Stop after the line that contains "has width=822, height=610."; until then, restate each line of the entries word for word from the very first.

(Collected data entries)
[Start of Attachment]
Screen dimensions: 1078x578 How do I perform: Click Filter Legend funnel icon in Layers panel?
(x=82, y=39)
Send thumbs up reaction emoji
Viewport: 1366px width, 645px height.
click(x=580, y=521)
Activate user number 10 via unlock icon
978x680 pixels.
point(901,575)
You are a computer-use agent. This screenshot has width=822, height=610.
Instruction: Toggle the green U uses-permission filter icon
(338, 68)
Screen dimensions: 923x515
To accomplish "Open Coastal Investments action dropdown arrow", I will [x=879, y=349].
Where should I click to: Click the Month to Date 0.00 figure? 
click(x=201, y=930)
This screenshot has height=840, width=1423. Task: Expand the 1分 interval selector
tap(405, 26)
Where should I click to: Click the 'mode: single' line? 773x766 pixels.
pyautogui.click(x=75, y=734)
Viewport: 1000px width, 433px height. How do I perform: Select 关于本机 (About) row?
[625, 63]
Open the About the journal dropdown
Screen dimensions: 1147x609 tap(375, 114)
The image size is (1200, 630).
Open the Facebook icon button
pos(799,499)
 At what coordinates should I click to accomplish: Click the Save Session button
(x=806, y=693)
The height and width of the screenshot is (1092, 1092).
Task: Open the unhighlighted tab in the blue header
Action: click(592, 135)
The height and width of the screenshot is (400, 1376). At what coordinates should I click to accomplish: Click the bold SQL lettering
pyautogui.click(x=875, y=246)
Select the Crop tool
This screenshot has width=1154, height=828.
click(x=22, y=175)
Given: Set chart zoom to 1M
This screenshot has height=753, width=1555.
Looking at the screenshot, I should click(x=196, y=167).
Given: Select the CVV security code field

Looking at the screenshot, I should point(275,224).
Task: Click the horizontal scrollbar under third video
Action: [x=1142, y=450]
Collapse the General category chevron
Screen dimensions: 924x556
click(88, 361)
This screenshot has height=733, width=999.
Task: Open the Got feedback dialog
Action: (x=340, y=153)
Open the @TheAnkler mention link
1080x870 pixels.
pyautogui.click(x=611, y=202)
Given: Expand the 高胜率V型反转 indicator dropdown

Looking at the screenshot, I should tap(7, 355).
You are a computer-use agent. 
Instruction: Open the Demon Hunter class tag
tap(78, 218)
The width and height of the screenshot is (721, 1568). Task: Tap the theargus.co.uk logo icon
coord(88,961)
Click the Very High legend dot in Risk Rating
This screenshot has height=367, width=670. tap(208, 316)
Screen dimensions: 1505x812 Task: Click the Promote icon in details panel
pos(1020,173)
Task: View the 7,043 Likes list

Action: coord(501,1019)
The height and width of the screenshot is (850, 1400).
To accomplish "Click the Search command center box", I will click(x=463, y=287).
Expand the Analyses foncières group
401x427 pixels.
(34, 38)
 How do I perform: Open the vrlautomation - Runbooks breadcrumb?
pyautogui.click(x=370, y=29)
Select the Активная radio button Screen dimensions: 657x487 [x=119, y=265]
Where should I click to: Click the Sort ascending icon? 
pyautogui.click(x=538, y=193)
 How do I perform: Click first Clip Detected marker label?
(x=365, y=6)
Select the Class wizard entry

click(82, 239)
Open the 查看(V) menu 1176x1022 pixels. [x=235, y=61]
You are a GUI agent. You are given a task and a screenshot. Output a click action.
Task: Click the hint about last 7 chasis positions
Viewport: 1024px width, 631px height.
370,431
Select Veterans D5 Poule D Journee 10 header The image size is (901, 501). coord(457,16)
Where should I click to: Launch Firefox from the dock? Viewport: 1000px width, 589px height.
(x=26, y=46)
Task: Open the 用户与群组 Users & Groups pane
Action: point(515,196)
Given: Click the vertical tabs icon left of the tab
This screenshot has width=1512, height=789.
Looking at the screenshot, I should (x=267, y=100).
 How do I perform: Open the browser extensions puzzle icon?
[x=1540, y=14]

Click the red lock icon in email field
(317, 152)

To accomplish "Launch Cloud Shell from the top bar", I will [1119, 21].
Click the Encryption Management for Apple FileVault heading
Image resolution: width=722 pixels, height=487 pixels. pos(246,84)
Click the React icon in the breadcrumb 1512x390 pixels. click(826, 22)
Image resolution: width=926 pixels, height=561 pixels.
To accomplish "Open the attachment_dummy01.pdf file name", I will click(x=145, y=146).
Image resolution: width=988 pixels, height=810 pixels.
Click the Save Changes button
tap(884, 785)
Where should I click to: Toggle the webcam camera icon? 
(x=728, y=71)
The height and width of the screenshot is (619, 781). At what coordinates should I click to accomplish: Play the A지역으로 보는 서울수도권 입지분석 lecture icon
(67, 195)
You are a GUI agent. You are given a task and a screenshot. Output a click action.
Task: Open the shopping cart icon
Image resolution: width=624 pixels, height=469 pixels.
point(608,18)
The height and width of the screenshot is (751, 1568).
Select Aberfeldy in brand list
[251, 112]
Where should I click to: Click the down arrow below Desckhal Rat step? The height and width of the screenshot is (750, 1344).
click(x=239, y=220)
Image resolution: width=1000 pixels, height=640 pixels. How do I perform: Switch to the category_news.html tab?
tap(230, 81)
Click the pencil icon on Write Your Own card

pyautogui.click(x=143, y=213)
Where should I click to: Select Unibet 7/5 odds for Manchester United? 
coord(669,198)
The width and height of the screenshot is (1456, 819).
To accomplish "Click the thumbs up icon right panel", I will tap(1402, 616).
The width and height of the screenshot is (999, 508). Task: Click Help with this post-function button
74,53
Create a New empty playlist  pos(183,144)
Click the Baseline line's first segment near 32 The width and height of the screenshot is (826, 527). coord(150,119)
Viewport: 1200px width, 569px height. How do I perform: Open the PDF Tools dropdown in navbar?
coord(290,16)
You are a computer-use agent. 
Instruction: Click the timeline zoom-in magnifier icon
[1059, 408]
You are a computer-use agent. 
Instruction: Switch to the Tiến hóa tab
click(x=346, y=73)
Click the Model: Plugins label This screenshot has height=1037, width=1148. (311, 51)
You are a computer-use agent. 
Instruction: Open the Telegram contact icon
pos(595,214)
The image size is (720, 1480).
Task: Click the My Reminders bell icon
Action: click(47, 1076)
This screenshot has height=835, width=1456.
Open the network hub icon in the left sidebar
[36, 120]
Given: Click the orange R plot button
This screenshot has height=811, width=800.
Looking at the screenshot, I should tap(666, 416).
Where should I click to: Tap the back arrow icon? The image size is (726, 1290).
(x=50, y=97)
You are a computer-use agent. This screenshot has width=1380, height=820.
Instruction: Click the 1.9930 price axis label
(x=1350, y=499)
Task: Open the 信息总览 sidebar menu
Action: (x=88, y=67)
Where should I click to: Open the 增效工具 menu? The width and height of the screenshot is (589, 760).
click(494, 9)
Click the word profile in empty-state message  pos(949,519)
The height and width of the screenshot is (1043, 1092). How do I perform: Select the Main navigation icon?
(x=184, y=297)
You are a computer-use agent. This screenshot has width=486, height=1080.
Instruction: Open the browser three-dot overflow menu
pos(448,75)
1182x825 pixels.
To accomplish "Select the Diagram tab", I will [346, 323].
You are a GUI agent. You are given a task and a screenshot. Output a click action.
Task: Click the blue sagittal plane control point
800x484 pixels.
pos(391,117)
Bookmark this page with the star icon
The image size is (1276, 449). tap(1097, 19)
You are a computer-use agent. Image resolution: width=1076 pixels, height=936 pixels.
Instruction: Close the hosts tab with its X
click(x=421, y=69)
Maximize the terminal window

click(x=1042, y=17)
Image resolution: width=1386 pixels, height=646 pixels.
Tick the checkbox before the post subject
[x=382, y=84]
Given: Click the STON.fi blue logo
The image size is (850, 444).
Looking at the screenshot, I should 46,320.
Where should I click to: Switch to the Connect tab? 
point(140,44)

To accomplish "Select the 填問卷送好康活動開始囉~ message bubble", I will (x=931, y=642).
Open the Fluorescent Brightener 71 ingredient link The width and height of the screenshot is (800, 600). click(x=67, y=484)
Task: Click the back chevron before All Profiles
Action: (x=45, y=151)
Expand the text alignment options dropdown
[End of Attachment]
» Expected answer:
Screen dimensions: 1078x578 How do I perform: Click Filter Legend funnel icon in Layers panel?
(x=82, y=39)
Send thumbs up reaction emoji
Viewport: 1366px width, 645px height.
click(x=580, y=521)
Activate user number 10 via unlock icon
978x680 pixels.
point(901,575)
You are a computer-use agent. This screenshot has width=822, height=610.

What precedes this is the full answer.